(DOCUMENT TEXT):
## start
Avoiding use of ActionBlock.Post when PostDataflowBlockOptions.BoundedCapacity is not the default value?

Question

I've heard that you can lose information if you use the Post method instead of the SendAsync method of an ActionBlock<T> object, when you decide to utilize it's BoundedCapacity property.

Could someone please explain why that is so?

Theodor Zoulias · Accepted Answer · 2020-05-26T12:04:59.990

4

The Post method attempts to post an item synchronously and returns true or false, depending on whether the block accepted the item or not. Reasons to not accept an item:

The block is marked as completed (by calling its Complete method).
The block is completed, either successfully or unsuccessfully (its Completion.IsCompleted property returns true).
The block has a bounded capacity (option BoundedCapacity != -1), and its buffer is currently full.

The SendAsync method attempts to post an item asynchronously and returns a Task<bool>. This task will always be completed, unless the block has a bounded capacity, its buffer is currently full, and it's not currently completed or marked as completed. This is the only case that the SendAsync will behave asynchronously. After awaiting the task, the bool result of the task indicates whether the block accepted the item or not. Reasons to not accept an item:

The block was marked as completed either before calling the SendAsync, or during the awaiting.
The block was completed either before calling the SendAsync, or during the awaiting as a result of an exception, or because its Fault method was invoked.
## end
(WRITTEN EXERCISE 1): Give the stretch from the start of the records through the line containing "Action: 793,257" as a numbered list, with blank lines and the pictures left out.

(DATASET EXCERPTS):
## start
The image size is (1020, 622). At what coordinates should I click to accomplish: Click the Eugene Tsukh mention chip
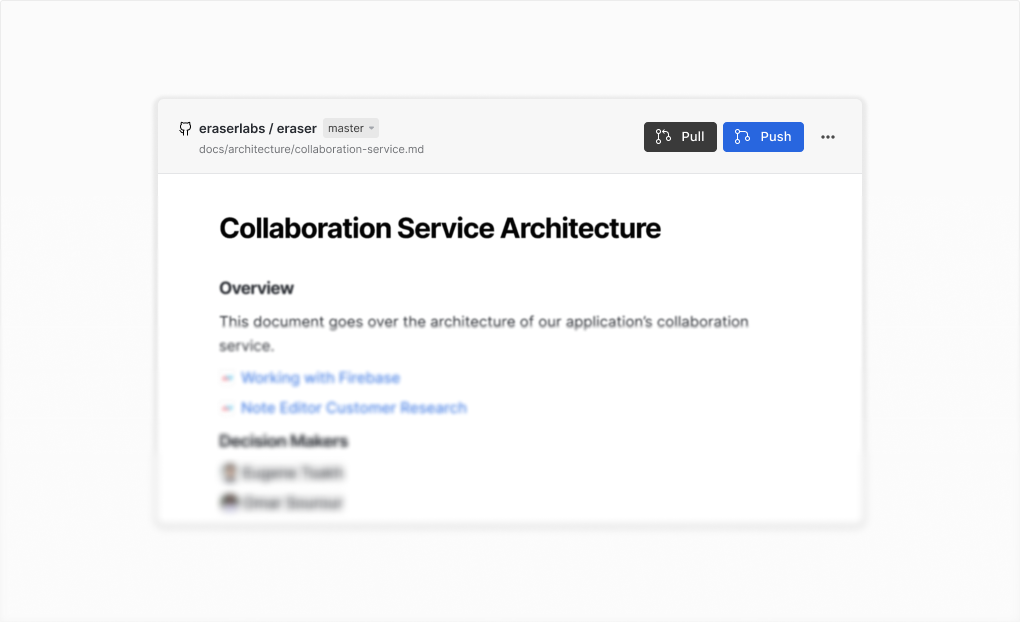click(283, 473)
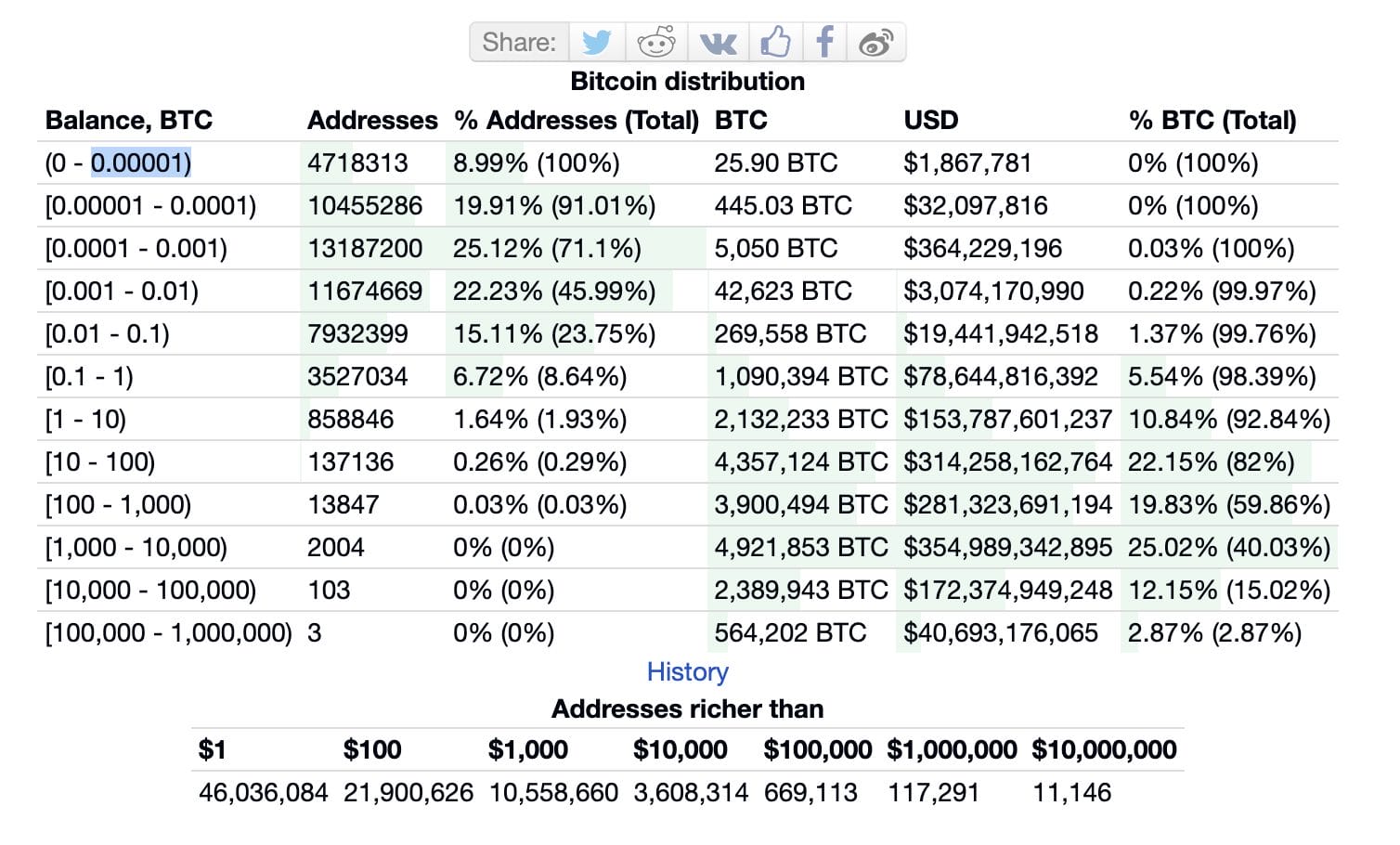Open the History link
The width and height of the screenshot is (1400, 845).
tap(688, 671)
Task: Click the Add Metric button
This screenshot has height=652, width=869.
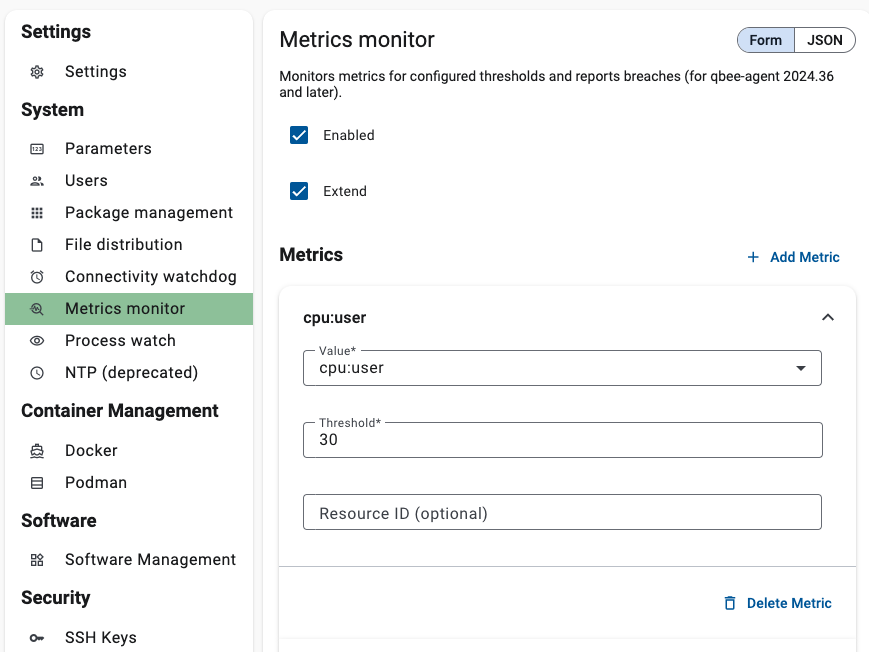Action: 793,257
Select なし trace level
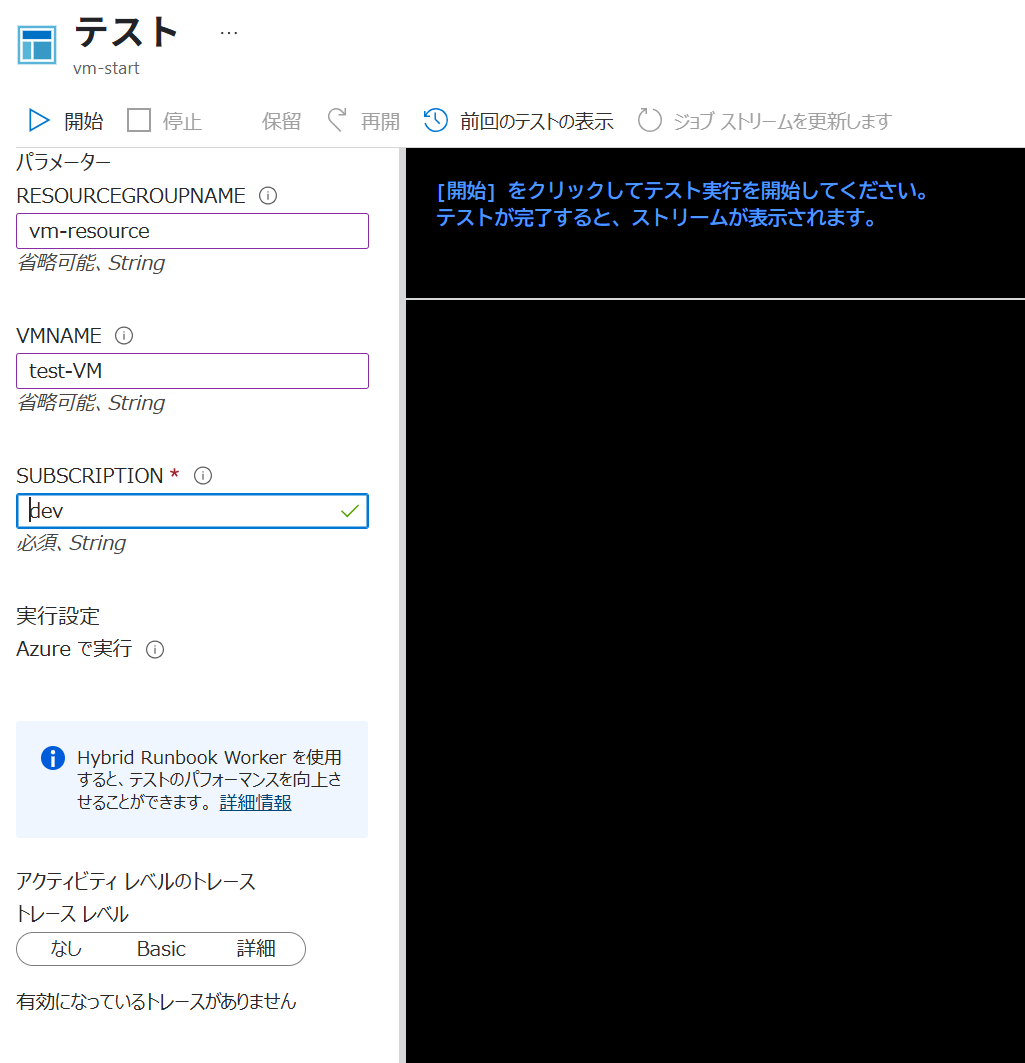The image size is (1025, 1063). (x=65, y=948)
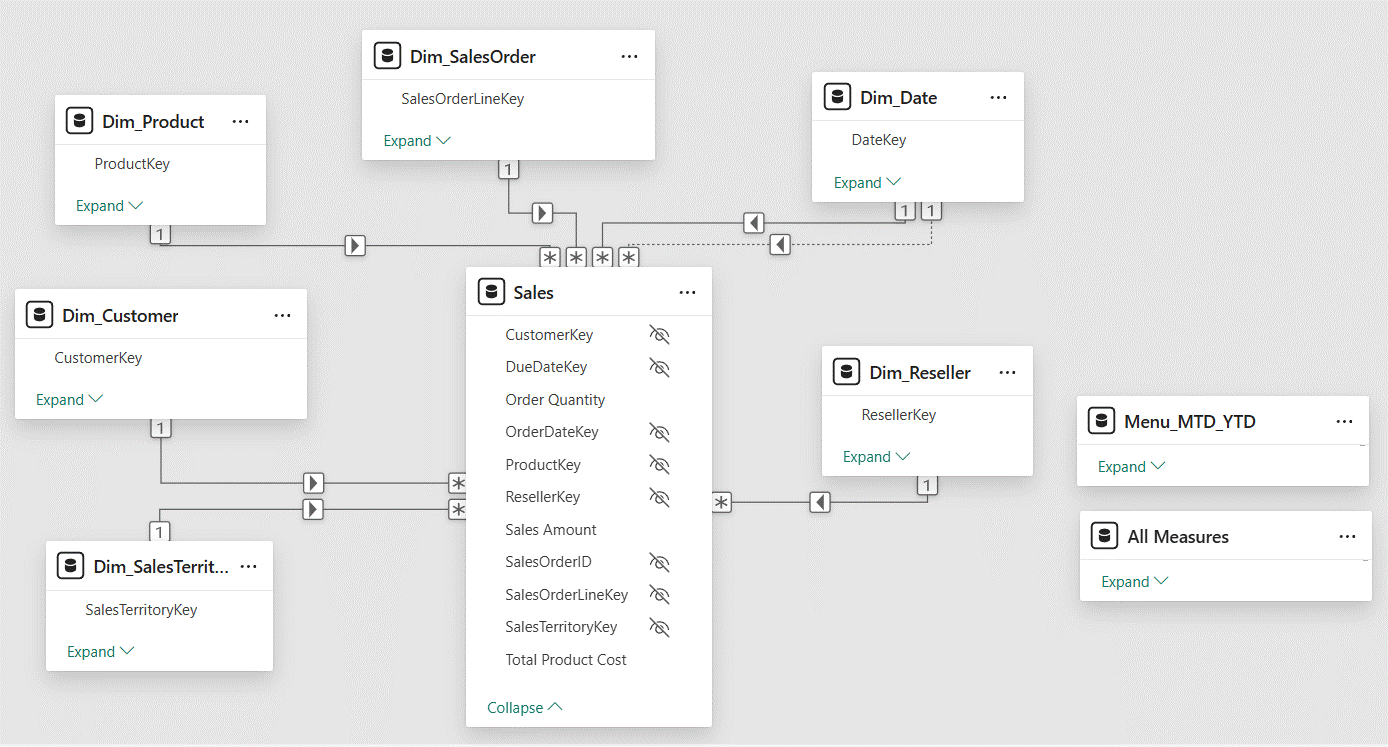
## end
(WRITTEN EXERCISE 2): Take the thread on ActionBlock's Post and SendAsync methods further from its last sentence.

(WRITTEN ANSWER 1):
1. The image size is (1020, 622). At what coordinates should I click to accomplish: Click the Eugene Tsukh mention chip
2. click(283, 473)
3. Open the History link
4. The width and height of the screenshot is (1400, 845).
5. tap(688, 671)
6. Task: Click the Add Metric button
7. This screenshot has height=652, width=869.
8. Action: 793,257

(WRITTEN ANSWER 2):
So the difference between Post and SendAsync is the point (3). They behave differently in the case of a bounded-capacity block with a full buffer. In this case the Post rejects immediately the item, while the SendAsync will asynchronously accept it when the buffer has free space again.

In most cases the behavior of SendAsync is the desirable one. Using the Post instead of the SendAsync can be seen as a bug that is waiting to happen, when some time later the block is reconfigured as bounded, to solve newly discovered problems related with excessive memory usage.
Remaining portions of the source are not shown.